__REQUIRED WORK__:
Only one stretch of the data below is needed. Output the lines from the one with "Науково-педагогічний склад (139, 398)" up to and including the one with "Загальні відомості (98, 283)", exactly as they stand.

__SOURCE DATA__:
◇ ◇ ◇

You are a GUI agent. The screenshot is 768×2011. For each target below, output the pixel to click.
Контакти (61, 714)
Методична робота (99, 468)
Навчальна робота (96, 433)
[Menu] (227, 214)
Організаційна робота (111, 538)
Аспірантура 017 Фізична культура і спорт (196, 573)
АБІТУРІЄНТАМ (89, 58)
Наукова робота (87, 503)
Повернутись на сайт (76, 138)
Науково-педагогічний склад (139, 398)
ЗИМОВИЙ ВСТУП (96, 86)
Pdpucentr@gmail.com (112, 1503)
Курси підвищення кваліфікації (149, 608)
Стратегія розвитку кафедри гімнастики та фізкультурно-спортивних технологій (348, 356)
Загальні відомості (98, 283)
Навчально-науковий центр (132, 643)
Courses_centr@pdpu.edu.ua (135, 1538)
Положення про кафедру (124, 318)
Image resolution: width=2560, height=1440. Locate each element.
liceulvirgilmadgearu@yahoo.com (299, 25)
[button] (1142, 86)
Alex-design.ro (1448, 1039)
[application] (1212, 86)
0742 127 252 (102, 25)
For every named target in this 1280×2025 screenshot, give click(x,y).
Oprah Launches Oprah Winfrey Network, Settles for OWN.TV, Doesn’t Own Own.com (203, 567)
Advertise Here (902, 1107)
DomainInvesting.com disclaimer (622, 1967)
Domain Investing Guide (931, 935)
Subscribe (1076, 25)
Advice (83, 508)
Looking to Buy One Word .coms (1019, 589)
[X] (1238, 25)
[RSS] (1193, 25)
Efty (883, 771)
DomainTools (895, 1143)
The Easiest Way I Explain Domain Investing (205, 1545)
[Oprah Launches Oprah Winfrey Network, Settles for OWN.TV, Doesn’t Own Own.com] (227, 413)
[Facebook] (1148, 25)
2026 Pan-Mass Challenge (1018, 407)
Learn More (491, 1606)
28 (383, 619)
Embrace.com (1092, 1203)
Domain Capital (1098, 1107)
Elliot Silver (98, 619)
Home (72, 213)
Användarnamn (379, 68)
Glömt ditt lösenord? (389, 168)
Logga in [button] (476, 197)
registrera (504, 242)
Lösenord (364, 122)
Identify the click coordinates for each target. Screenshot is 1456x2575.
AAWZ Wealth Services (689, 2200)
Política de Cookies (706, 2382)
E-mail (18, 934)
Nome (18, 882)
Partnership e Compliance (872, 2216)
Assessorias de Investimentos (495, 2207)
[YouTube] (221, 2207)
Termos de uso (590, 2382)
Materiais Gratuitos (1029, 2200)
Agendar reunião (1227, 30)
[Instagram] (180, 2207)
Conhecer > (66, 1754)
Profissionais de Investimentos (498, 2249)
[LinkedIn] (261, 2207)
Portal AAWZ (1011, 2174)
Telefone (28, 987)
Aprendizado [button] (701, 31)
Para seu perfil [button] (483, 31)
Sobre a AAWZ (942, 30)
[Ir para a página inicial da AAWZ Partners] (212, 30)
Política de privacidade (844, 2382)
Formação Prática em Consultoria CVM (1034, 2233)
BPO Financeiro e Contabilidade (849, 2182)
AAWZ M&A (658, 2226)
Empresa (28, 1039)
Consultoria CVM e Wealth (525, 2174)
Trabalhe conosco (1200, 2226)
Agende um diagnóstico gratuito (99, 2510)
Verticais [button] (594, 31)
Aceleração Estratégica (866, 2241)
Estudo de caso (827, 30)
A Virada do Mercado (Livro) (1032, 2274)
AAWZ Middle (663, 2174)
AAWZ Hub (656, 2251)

◇ ◇ ◇

__ANSWER TO THIS PROBLEM__:
Науково-педагогічний склад (139, 398)
ЗИМОВИЙ ВСТУП (96, 86)
Pdpucentr@gmail.com (112, 1503)
Курси підвищення кваліфікації (149, 608)
Стратегія розвитку кафедри гімнастики та фізкультурно-спортивних технологій (348, 356)
Загальні відомості (98, 283)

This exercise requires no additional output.